Fast Training of Diffusion Models with Masked Transformers

Hongkai Zheng,Weili Nie,Arash Vahdat,Anima Anandkumar
2024-03-05
Abstract:We propose an efficient approach to train large diffusion models with masked transformers. While masked transformers have been extensively explored for representation learning, their application to generative learning is less explored in the vision domain. Our work is the first to exploit masked training to reduce the training cost of diffusion models significantly. Specifically, we randomly mask out a high proportion (e.g., 50%) of patches in diffused input images during training. For masked training, we introduce an asymmetric encoder-decoder architecture consisting of a transformer encoder that operates only on unmasked patches and a lightweight transformer decoder on full patches. To promote a long-range understanding of full patches, we add an auxiliary task of reconstructing masked patches to the denoising score matching objective that learns the score of unmasked patches. Experiments on ImageNet-256x256 and ImageNet-512x512 show that our approach achieves competitive and even better generative performance than the state-of-the-art Diffusion Transformer (DiT) model, using only around 30% of its original training time. Thus, our method shows a promising way of efficiently training large transformer-based diffusion models without sacrificing the generative performance.
Computer Vision and Pattern Recognition,Artificial Intelligence,Machine Learning
What problem does this paper attempt to address?
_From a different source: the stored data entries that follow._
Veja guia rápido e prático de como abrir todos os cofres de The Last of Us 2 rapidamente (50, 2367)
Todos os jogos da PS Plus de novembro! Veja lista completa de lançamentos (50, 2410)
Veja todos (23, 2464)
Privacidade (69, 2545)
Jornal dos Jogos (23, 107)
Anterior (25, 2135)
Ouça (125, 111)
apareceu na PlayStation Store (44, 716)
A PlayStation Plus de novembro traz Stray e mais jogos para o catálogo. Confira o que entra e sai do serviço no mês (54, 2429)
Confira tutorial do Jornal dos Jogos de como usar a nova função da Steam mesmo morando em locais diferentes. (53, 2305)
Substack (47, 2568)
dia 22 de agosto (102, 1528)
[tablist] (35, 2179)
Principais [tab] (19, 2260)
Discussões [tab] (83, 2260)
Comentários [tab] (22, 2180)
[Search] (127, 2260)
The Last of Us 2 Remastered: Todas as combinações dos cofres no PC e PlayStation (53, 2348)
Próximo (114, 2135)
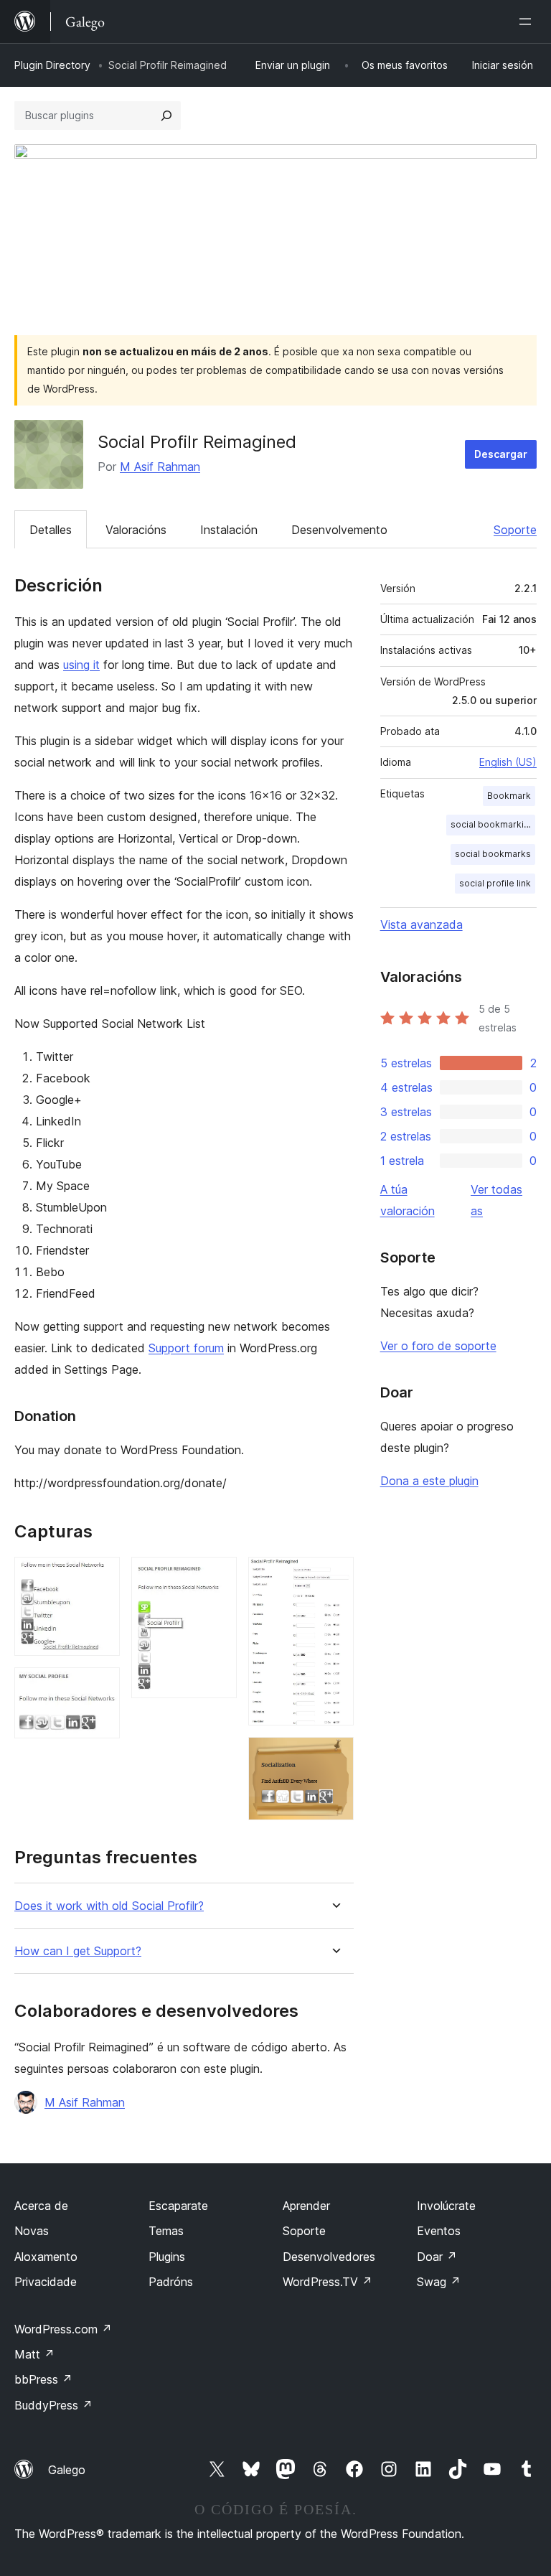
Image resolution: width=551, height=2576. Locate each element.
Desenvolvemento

The main goal of this paper is to address the high computational cost associated with training large-scale diffusion models. Specifically, the paper proposes a new method that utilizes masked transformers to significantly reduce training time and improve training efficiency without sacrificing generative performance. The specific issues the paper aims to address are as follows: 1. **Reducing Training Costs**: Current diffusion models require a substantial amount of computational resources and time for training, which is a major bottleneck for most researchers and practitioners. The paper introduces a method of randomly masking input patches to reduce the computational cost of each training step. 2. **Improving Training Efficiency**: By introducing an asymmetric encoder-decoder architecture and new training objectives (including predicting the scores of unmasked patches and reconstructing masked patches), the paper demonstrates that its method can achieve faster training speeds and lower memory consumption while maintaining competitive generative performance. 3. **Validating Scalability**: Experiments on the ImageNet-256×256 and ImageNet-512×512 datasets show that the proposed method achieves comparable or even better generative performance than existing state-of-the-art diffusion models while using approximately 30% of the original training time, thereby validating the method's effectiveness and scalability. In summary, the paper aims to improve the training process of diffusion models by introducing masking techniques to enhance training efficiency and reduce costs while maintaining or improving generative performance.